Task directions → Copy out every line of the material below that contains the string "dimensions", matching case exactly.

[start Data]

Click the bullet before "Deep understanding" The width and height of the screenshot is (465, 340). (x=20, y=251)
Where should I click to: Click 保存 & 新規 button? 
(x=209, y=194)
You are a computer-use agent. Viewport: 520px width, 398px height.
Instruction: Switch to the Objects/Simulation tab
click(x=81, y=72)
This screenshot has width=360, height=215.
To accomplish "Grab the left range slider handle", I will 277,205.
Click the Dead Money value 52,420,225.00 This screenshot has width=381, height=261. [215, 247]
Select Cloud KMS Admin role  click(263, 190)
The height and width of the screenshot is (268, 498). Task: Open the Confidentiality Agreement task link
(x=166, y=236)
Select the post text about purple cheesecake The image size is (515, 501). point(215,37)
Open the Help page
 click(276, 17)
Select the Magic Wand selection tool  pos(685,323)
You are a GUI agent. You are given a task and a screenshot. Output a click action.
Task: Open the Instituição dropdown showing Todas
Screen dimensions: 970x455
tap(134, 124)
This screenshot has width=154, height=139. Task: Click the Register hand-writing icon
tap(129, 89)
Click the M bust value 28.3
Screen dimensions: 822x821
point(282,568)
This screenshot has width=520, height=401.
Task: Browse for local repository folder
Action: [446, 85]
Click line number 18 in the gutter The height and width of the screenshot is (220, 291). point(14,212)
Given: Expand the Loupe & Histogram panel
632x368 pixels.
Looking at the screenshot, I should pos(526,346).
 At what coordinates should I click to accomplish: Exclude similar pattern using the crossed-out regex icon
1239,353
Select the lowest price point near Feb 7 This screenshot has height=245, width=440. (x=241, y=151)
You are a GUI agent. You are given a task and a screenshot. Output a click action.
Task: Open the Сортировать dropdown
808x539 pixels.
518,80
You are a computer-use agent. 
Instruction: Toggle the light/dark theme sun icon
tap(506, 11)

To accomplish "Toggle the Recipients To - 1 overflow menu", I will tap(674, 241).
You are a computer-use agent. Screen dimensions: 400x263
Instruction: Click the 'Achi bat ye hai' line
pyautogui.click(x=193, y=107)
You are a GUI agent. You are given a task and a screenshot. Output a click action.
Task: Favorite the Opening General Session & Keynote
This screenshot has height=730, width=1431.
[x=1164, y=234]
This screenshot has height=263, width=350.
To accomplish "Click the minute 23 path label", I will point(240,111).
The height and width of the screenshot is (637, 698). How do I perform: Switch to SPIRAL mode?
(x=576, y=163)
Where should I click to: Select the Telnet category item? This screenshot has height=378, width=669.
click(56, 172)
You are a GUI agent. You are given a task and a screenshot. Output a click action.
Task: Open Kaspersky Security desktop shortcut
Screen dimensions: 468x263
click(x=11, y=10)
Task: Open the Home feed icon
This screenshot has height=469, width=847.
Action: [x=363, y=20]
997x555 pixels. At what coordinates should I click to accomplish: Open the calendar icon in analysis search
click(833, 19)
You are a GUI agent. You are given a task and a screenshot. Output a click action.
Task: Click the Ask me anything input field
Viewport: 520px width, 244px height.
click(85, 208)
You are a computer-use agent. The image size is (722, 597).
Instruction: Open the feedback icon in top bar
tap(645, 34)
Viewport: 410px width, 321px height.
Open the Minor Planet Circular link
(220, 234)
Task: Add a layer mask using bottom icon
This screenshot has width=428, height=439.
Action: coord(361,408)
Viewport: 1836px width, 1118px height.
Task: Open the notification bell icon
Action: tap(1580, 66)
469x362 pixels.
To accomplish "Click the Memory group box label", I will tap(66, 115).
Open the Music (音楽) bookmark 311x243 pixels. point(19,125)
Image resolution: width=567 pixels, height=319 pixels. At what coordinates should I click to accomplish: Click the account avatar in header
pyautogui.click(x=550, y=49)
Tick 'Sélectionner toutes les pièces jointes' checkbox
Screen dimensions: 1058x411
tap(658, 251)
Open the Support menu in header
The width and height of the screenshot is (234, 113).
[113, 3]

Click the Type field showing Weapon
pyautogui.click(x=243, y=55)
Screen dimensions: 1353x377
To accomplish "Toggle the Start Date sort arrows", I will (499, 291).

[end Data]

Exercise result →
Screen dimensions: 970x455
Screen dimensions: 822x821
You are a computer-use agent. Screen dimensions: 400x263
Screen dimensions: 468x263
Screen dimensions: 1058x411
Screen dimensions: 1353x377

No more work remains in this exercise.